Anyhow, the experimentation stage requires a certain discipline and feels tedious at times. But the moment when learning takes off, it feels great, and for me personally, compensates for the tedious phase before.

It's certainly not fun for everyone, but I guess it could be fun for the target audience of the course (ML engineers/Data Scientists).

Regarding frameworks, my experience has been different. I find RLlib to be more modular and adaptable than SB3. But the learning curve is certainly steeper. The biggest differentiating factor for me is production readiness.
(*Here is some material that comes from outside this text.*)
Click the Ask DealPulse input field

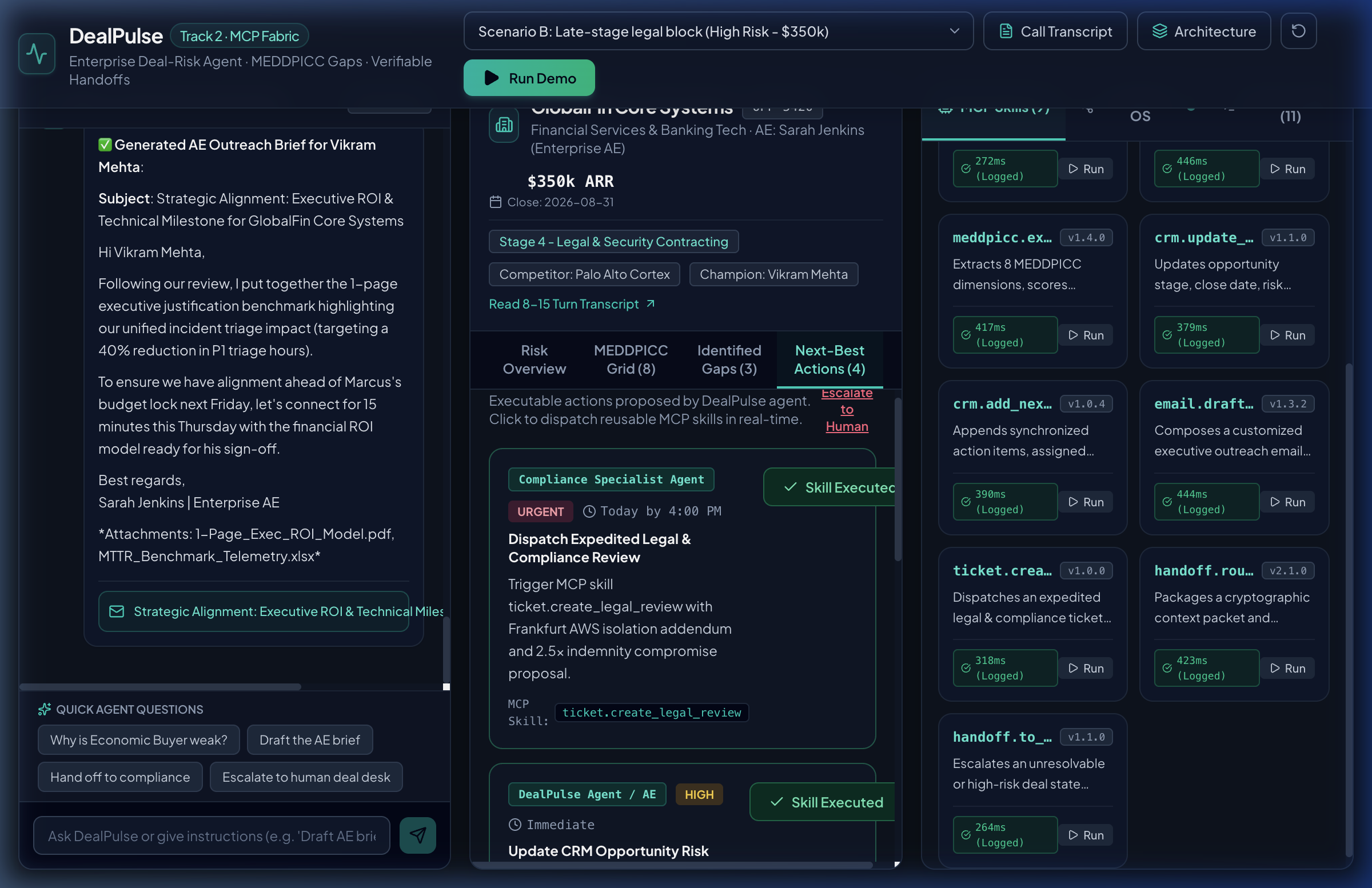(x=211, y=835)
Assuming that we are learning something in order to actually use it, I would recommend RLlib over SB3. The equation for researchers may be different though.

1 comments

Have you ever encountered a situation where RL solved a (IRL "people paid me non-research-grant money for this") problem for you faster than classical controls engineering and/or planning? I have not.
Depends on what you mean by faster. Do you mean "time to solution" or "time to inference"? I think there are also more factors to take into consideration when considering the merit of the method e.g. performance, robustness, ability to handle non-linearity, ability to solve the full online problem etc.

When all these factors are taken into account, I have encountered situations where Deep RL performed better.

There are also very public examples of this e.g. Google's data center cooling [0] and competitive sailing [1].

[0] https://www.technologyreview.com/2018/08/17/140987/google-ju... [1] https://www.mckinsey.com/business-functions/mckinsey-digital...

> Do you mean "time to solution" or "time to inference"?

I meant time to a real solution that works well enough to put into a product.

> There are also very public examples of this e.g. Google's data center cooling [0] and competitive sailing [1].

DeepMind really needed DRL wins on real problems.

McKinsy has a strong incentive to be able to say "we know all about the AI RL magic" (and all the better that it's in the context of an oligarchy's entry in a Rich Person Sport... such C-suite/investor class cred!)

In both cases, DRL was used because it was the right tool for the job. But, in both cases, proving DRL can be useful was the job! Go is a better example, but of course wasn't solving a real problem.

If you throw enough engineering time and compute at DRL, it can usually work well enough. (There is a real benefit to "just hack at it long enough" over "know the right bits of control theory".)